Abstract:
Cytochrome P450 monooxygenases (CYPs/P450s) are heme-thiolate proteins whose role as a drug target against
pathogenic microbes has been explored because of their stereo- and regio-specific oxidation activity. We aimed to assess
the CYP53 family’s role as a common alternative drug target against animal (including human) and plant pathogenic fungi
and its role in fungal-mediated wood degradation. Genome-wide analysis of fungal species revealed the presence of CYP53
members in ascomycetes and basidiomycetes. Basidiomycetes had a higher number of CYP53 members in their genomes
than ascomycetes.
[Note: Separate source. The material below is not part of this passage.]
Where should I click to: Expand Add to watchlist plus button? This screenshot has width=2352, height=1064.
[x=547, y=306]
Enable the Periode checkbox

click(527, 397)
Only two CYP53 subfamilies were found in ascomycetes and six subfamilies in basidiomycetes,
suggesting that during the divergence of phyla ascomycetes lost CYP53 P450s. According to phylogenetic and genestructure
analysis, enrichment of CYP53 P450s in basidiomycetes occurred due to the extensive duplication of CYP53 P450s
in their genomes. Numerous amino acids (103) were found to be conserved in the ascomycetes CYP53 P450s, against only
seven in basidiomycetes CYP53 P450s. 3D-modelling and active-site cavity mapping data revealed that the ascomycetes
CYP53 P450s have a highly conserved protein structure whereby 78% amino acids in the active-site cavity were found to be
conserved. Because of this rigid nature of ascomycetes CYP53 P450s’ active site cavity, any inhibitor directed against this
P450 family can serve as a common anti-fungal drug target, particularly toward pathogenic ascomycetes. The dynamic
nature of basidiomycetes CYP53 P450s at a gene and protein level indicates that these P450s are destined to acquire novel
functions. Functional analysis of CYP53 P450s strongly supported our hypothesis that the ascomycetes CYP53 P450s ability
is limited for detoxification of toxic molecules, whereas basidiomycetes CYP53 P450s play an additional role, i.e. involvement
in degradation of wood and its derived components. This study is the first report on genome-wide comparative structural
(gene and protein structure-level) and evolutionary analysis of a fungal P450 family.